Health & Medical Anti Aging

At Home Primary Care and Medicare Costs in High-Risk Elders

At Home Primary Care and Medicare Costs in High-Risk Elders

Abstract and Introduction

Abstract


Objectives To determine the effect of home-based primary care (HBPC) on Medicare costs and mortality in frail elders.

Design Case–control concurrent study using Medicare administrative data.

Setting HBPC practice in Washington, District of Columbia.

Participants HBPC cases (n = 722) and controls (n = 2,161) matched for sex, age bands, race, Medicare buy-in status (whether Medicaid covers Part B premiums), long-term nursing home status, cognitive impairment, and frailty. Cases were eligible if enrolled in MedStar Washington Hospital Center's HBPC program during 2004 to 2008. Controls were selected from Washington, District of Columbia, and urban counties in Virginia, Maryland, and Pennsylvania.

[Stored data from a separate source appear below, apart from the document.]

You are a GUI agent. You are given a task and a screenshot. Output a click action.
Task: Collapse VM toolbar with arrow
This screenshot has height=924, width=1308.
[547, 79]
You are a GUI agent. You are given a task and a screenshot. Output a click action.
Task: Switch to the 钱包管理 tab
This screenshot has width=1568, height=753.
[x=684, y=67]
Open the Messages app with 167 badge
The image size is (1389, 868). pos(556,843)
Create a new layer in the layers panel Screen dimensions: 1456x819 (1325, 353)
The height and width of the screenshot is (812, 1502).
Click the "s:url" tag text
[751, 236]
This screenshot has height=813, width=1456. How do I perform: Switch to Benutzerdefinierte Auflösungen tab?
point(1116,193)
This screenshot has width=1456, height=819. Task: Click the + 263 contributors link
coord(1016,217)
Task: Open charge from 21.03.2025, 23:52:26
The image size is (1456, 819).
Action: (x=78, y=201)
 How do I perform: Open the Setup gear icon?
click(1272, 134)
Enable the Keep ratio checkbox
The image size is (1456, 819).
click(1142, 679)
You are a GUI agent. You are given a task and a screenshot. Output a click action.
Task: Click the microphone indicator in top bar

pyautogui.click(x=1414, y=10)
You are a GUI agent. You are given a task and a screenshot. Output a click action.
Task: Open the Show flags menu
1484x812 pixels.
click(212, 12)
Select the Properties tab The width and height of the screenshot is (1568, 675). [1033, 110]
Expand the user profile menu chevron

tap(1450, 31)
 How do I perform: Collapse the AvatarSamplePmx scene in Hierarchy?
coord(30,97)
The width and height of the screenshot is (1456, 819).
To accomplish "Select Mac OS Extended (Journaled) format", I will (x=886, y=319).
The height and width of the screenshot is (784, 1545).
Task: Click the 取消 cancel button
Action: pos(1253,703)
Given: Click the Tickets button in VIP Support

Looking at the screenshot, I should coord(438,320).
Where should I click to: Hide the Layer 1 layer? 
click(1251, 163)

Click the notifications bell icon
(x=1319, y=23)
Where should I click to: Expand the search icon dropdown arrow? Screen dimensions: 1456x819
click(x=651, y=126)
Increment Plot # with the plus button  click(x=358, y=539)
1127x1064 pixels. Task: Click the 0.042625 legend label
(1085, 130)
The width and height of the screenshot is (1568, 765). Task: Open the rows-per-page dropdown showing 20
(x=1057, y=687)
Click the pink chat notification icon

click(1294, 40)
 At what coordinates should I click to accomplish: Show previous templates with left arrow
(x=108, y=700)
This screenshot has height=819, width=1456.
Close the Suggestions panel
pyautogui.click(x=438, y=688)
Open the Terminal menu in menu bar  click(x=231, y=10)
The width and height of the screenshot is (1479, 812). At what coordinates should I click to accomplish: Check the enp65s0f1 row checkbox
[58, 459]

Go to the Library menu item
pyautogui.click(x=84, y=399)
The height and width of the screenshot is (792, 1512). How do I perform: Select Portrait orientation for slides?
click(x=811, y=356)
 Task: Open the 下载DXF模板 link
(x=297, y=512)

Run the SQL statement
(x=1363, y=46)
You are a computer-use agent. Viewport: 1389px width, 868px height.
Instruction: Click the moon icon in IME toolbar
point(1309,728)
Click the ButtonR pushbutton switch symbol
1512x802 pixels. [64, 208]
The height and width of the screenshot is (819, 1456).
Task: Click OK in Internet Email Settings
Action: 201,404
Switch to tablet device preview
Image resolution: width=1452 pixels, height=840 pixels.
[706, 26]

Intervention HBPC clinical service.

Measurements Medicare costs, utilization events, mortality.

Results Mean age was 83.7 for cases and 82.0 for controls (P < .001). A majority of both groups was female (77%) and African American (90%). During a mean 2-year follow-up, in univariate analysis, cases had lower Medicare ($44,455 vs $50,977, P = .01), hospital ($17,805 vs $22,096, P = .003), and skilled nursing facility care ($4,821 vs $6,098, P = .001) costs, and higher home health ($6,579 vs $4,169; P < .001) and hospice ($3,144 vs. $1,505; P = .005) costs. Cases had 23% fewer subspecialist visits (P = .001) and 105% more generalist visits (P < .001). In a multivariate model, cases had 17% lower Medicare costs, averaging $8,477 less per beneficiary (P = .003) over 2 years of follow-up. There was no difference between cases and controls in mortality (40% vs 36%, hazard ratio = 1.06,P = .44) or in average time to death (16.2 vs 16.8 months, P = .30).

Conclusion HBPC reduces Medicare costs for ill elders, with similar survival outcomes in cases and controls.

Introduction


The most costly 5% of Medicare beneficiaries account for approximately half of Medicare expenditures. These high-cost beneficiaries tend to be older and disabled and are more likely to have multiple chronic conditions and to enter a hospital or a skilled nursing facility (SNF). They have serious illnesses such as dementia, congestive heart failure (CHF), atherosclerotic disease, stroke, psychiatric disease, and cancer and have high symptom burden and functional impairment. These traits predict greater mortality and higher medical costs. Individuals with two or more chronic conditions are at greater risk of emergency department (ED) visits, hospitalization, and use of postacute care services. Since 2000, such elders have experienced greater rates of hospitalizations in the last 90 days of life. Much current care for these elders is fragmented, ineffective, and expensive. Given the implementation of the 2010 Affordable Care Act, which emphasizes value-based care, health providers need to create care models that produce good clinical results and prevent high-cost events.

Home-based primary care (HBPC) is a mobile care innovation that focuses on the most-ill subset of elders. Interprofessional HBPC teams deliver medical and social services to elders with severe and disabling chronic illnesses who find it difficult to get to a doctor's office. The Department of Veterans Affairs (VA) operates more than 150 HBPC sites, which are associated with a reduction in hospital and nursing home usage. Observational VA studies demonstrate that their HBPC model is associated with 24% lower total VA costs and 11% lower Medicare costs. A current Medicare demonstration program, Independence at Home, is examining the effects of such HBPC on quality and costs.

To the knowledge of the authors of the current study, no well-controlled studies have tested the effect of an HBPC model on costs and survival in the Medicare fee-for-service (FFS) arena. This study examined the effects of a HBPC program on costs and survival in a population of high-risk elders in Washington, District of Columbia, using a robust case–control methodology and comprehensive Medicare claims data.